The observational nature of the study did not allow us to establish clinical controls or randomization. Clinicians were not mandated to adhere to a clinical protocol or describe reasoning for their intraoperative management. Prospective, randomized, controlled trials are necessary to evaluate a causal relation between aggressive blood pressure management and ARF. In addition, we may be overstating the incidence of ARF by excluding patients that did not have a preoperative creatinine measured. Presumably, higher-risk patients were more likely to be subjected to preoperative testing, and therefore, included in our study. Finally, although the intraoperative analysis was able to demonstrate several independent predictors of ARF across quartiles, we were not able to demonstrate a reliable predictor within quartiles or a “dose–response” curve for any of the hemodynamic variables studied. This may be due to variant ARF etiologies or lack of statistical power after the limited number of events was further subdivided. The intraoperative analysis is also challenged by the absolute number of variables evaluated. Because there is limited existing experimental literature suggesting a specific blood pressure nadir to avoid ARF, it was necessary to evaluate absolute and relative hypotension in MAP and SBP across a wide range of derangements. Nevertheless, this broad strategy does increase the likelihood of a type I error across the intraoperative analysis because the likelihood of such an error is additive.

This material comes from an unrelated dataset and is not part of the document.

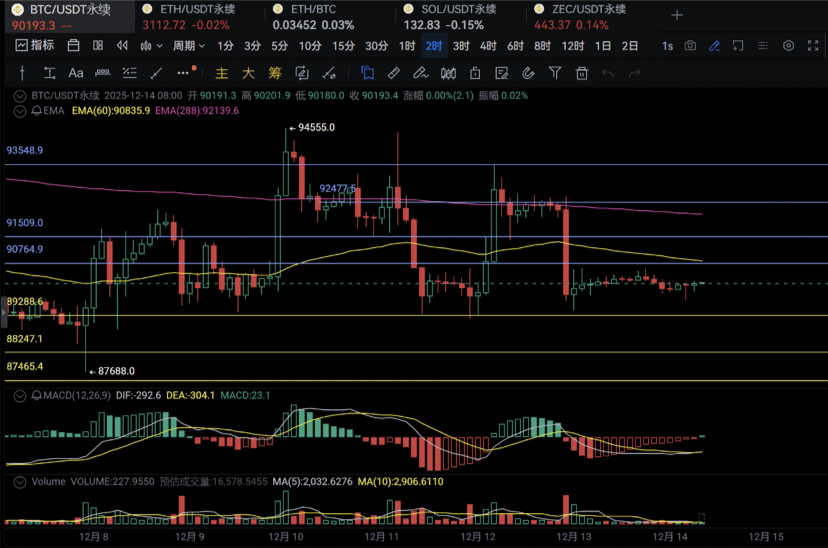Viewport: 828px width, 548px height.
Task: Select the trend line drawing tool
Action: pyautogui.click(x=155, y=73)
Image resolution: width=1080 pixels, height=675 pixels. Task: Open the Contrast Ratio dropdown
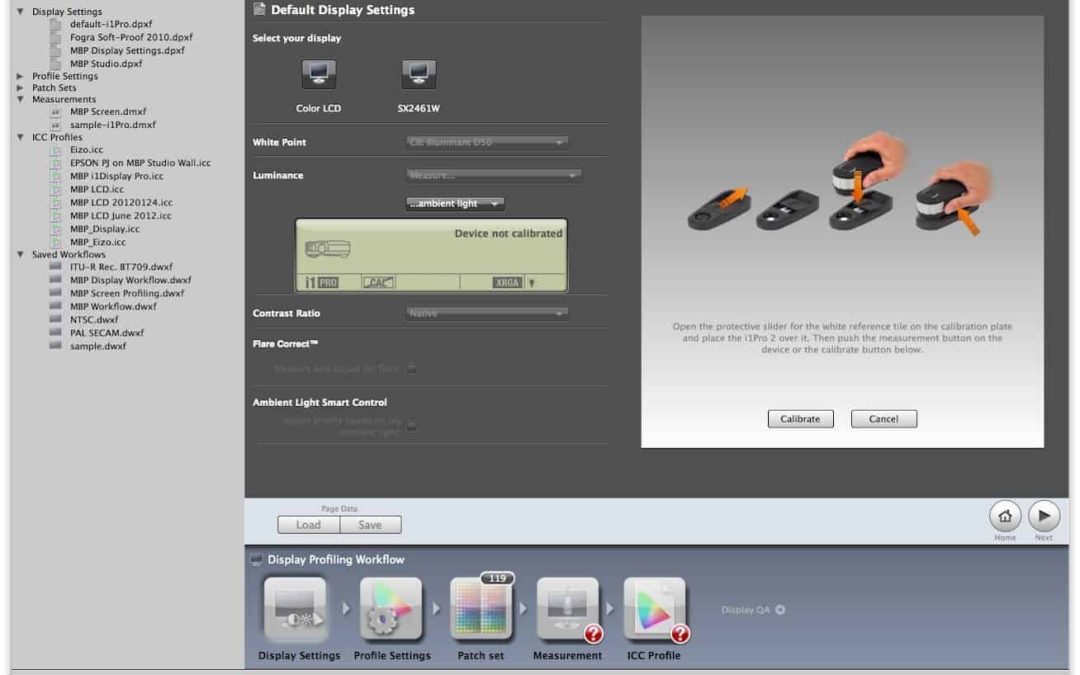[487, 314]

Despite the aforementioned limitations, the study offers insight into previously unstudied areas. By identifying the risk factors for ARF after noncardiac surgery, we are now able to provide patients and their clinicians with an estimation of their risk of ARF; this may be critical during surgical planning, counseling, and consenting processes. In addition, the identification of high-risk patients enables prospective, randomized trials of specific intraoperative management techniques and therapies. Furthermore, we have identified an independent relation between the perioperative administration of vasopressor or diuretics and ARF, a finding that will demand further investigation regarding causation. Finally, we have been able to demonstrate that ARF is independently associated with increased mortality in noncardiac surgery.